*** Begin section ***
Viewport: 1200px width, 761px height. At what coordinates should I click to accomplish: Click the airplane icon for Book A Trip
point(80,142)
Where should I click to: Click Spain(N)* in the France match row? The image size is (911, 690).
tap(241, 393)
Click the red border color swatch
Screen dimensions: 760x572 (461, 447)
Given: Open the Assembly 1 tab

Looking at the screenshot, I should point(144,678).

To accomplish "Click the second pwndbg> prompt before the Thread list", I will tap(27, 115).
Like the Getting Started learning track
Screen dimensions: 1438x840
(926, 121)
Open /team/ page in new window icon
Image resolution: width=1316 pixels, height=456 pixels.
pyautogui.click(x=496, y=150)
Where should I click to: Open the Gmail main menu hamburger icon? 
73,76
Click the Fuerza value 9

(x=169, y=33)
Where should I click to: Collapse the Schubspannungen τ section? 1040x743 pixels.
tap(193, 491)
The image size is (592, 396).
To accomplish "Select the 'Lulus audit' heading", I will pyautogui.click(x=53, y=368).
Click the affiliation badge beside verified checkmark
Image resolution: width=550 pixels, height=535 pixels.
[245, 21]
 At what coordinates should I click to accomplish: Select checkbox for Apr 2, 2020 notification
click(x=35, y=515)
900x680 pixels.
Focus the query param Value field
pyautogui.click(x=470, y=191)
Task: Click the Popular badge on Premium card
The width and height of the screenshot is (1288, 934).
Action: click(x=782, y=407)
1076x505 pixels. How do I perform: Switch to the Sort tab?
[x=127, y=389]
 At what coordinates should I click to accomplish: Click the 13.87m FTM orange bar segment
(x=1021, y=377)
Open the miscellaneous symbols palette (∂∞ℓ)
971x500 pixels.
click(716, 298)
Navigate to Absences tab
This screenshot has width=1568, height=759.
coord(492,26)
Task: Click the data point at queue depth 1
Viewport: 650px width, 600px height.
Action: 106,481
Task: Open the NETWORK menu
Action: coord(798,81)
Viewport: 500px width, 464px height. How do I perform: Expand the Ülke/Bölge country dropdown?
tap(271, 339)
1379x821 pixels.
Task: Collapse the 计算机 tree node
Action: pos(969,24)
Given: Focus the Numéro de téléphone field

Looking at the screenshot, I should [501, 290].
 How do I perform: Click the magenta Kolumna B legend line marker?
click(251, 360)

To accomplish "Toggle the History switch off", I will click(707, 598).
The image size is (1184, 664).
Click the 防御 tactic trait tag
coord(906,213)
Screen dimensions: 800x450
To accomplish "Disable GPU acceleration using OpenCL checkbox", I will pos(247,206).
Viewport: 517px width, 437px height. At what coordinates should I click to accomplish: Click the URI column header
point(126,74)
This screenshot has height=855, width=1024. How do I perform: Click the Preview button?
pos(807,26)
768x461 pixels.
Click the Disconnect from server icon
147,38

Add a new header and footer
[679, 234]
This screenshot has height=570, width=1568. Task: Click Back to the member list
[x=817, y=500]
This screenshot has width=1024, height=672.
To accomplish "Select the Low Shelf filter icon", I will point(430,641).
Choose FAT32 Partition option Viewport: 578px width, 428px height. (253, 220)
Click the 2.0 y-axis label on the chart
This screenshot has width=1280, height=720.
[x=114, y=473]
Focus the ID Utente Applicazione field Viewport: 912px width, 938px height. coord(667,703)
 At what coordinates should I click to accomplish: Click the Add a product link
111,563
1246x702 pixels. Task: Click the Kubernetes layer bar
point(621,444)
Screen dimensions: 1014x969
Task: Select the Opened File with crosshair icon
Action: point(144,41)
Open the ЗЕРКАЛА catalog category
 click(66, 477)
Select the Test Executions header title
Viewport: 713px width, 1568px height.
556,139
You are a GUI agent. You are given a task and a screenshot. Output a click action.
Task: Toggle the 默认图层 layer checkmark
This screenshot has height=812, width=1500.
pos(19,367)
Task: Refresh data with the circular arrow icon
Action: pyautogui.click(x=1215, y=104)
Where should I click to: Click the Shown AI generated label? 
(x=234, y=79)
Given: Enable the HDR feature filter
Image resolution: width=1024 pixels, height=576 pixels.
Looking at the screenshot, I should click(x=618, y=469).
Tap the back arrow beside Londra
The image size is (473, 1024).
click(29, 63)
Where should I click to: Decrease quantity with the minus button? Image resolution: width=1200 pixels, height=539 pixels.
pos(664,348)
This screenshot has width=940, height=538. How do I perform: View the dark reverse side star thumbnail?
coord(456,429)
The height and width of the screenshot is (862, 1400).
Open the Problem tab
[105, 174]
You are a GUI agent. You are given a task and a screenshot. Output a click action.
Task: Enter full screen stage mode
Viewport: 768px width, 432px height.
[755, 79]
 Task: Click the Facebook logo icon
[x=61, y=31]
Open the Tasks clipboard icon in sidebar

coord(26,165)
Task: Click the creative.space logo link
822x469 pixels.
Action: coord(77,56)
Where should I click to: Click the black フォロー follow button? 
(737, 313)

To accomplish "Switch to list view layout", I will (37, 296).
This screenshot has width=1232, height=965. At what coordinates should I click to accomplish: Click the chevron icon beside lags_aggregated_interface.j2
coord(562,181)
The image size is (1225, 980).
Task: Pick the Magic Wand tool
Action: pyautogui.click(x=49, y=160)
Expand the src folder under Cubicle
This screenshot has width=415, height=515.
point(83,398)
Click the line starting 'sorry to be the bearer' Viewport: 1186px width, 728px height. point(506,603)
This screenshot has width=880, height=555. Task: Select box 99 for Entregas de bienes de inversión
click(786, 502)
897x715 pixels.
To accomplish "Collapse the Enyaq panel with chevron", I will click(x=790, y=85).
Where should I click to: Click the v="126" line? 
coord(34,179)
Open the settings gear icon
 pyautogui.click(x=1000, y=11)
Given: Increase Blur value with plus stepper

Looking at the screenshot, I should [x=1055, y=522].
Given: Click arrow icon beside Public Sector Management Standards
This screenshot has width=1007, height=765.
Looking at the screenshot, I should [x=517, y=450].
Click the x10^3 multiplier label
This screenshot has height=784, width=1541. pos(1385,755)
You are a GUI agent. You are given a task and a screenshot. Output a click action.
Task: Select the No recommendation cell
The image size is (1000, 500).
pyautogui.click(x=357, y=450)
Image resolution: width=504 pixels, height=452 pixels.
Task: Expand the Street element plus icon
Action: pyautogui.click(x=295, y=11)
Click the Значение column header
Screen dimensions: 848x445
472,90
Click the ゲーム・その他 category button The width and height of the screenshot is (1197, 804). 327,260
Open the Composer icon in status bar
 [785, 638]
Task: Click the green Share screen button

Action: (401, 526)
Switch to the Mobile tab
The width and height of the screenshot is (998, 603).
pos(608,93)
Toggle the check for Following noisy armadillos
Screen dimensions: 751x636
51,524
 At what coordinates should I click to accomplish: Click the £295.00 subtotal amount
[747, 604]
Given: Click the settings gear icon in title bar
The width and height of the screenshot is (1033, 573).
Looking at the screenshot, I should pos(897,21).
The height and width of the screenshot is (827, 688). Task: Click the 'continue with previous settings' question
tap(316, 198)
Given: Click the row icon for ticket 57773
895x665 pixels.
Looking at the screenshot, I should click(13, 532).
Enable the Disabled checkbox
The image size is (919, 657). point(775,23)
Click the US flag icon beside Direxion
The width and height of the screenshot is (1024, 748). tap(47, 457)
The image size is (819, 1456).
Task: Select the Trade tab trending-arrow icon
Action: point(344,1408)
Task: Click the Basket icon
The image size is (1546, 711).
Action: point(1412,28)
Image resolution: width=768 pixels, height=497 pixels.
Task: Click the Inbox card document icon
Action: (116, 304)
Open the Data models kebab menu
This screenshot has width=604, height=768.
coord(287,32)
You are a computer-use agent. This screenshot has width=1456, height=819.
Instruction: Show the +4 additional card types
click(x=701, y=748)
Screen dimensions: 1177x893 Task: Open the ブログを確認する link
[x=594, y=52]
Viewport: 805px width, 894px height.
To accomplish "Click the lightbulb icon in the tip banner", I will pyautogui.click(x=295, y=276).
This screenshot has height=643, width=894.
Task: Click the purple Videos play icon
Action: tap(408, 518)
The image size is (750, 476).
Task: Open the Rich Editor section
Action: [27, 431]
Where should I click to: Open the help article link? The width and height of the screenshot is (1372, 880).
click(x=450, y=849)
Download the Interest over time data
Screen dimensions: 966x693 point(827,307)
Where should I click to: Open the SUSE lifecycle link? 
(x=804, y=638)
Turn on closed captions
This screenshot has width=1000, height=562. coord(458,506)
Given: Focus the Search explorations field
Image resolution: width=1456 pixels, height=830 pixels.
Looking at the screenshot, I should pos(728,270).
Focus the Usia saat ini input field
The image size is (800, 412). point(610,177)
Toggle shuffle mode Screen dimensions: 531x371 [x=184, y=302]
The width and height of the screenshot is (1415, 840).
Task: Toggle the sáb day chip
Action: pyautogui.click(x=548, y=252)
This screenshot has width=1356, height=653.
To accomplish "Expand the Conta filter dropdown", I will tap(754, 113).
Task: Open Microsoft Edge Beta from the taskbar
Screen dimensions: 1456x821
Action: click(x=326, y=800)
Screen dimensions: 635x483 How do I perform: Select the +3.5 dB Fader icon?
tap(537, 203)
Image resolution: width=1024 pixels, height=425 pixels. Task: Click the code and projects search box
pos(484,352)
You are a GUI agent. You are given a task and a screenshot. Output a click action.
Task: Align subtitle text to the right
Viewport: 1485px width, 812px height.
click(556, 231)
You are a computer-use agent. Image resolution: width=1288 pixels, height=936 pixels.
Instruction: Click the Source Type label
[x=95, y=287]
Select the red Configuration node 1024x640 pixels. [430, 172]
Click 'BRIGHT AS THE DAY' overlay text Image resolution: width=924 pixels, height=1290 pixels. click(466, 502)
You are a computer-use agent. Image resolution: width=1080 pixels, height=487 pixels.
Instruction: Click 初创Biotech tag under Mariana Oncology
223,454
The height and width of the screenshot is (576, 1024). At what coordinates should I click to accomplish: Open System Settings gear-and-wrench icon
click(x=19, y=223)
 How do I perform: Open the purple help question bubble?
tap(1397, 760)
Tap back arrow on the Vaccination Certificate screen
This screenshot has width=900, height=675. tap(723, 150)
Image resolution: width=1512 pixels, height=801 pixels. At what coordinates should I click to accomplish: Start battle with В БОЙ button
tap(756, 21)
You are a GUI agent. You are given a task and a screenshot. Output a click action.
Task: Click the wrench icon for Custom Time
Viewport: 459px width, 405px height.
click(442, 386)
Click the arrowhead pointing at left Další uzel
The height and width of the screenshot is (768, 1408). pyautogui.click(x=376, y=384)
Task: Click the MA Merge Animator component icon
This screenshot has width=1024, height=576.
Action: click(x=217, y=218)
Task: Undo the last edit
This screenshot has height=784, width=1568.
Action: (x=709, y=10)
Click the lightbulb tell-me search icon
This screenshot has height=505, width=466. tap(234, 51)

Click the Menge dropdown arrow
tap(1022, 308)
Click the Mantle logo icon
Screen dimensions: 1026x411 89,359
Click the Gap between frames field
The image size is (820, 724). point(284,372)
*** End section ***
Using the listing above, gather each line that holds the string "computer" and copy it.

→ RESPONSE:
You are a computer-use agent. This screenshot has width=1456, height=819.
You are a computer-use agent. Image resolution: width=1288 pixels, height=936 pixels.
You are a computer-use agent. Image resolution: width=1080 pixels, height=487 pixels.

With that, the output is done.